§ About this task: When a line of the records contains "agent", copy it.

Stored items from a collection:

___

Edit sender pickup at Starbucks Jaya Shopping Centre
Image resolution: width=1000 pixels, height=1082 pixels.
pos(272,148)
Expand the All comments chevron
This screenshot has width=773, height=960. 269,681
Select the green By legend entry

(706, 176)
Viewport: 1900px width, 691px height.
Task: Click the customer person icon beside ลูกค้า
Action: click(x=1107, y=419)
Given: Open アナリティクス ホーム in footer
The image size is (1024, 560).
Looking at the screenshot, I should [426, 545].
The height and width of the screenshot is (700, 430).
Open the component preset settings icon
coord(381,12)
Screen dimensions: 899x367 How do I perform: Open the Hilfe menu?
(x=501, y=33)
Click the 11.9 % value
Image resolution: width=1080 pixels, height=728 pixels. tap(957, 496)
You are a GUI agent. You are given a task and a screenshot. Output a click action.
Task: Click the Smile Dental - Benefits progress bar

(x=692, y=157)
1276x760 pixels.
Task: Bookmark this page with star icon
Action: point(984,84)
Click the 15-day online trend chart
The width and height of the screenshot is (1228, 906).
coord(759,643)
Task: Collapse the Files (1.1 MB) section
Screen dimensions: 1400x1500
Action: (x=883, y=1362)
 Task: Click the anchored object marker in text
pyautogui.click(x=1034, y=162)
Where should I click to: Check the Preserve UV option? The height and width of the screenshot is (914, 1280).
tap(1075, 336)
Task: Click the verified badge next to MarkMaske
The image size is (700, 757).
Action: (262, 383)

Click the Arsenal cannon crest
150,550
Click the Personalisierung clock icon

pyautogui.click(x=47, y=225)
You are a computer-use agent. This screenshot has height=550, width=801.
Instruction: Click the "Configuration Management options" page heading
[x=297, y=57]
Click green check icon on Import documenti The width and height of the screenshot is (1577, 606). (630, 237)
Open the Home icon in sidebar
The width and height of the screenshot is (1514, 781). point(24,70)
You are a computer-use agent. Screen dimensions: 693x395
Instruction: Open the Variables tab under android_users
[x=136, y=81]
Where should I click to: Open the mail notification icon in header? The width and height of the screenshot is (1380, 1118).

___

§ Answer to the problem:
You are a GUI agent. You are given a task and a screenshot. Output a click action.
You are a computer-use agent. This screenshot has height=550, width=801.
You are a computer-use agent. Screen dimensions: 693x395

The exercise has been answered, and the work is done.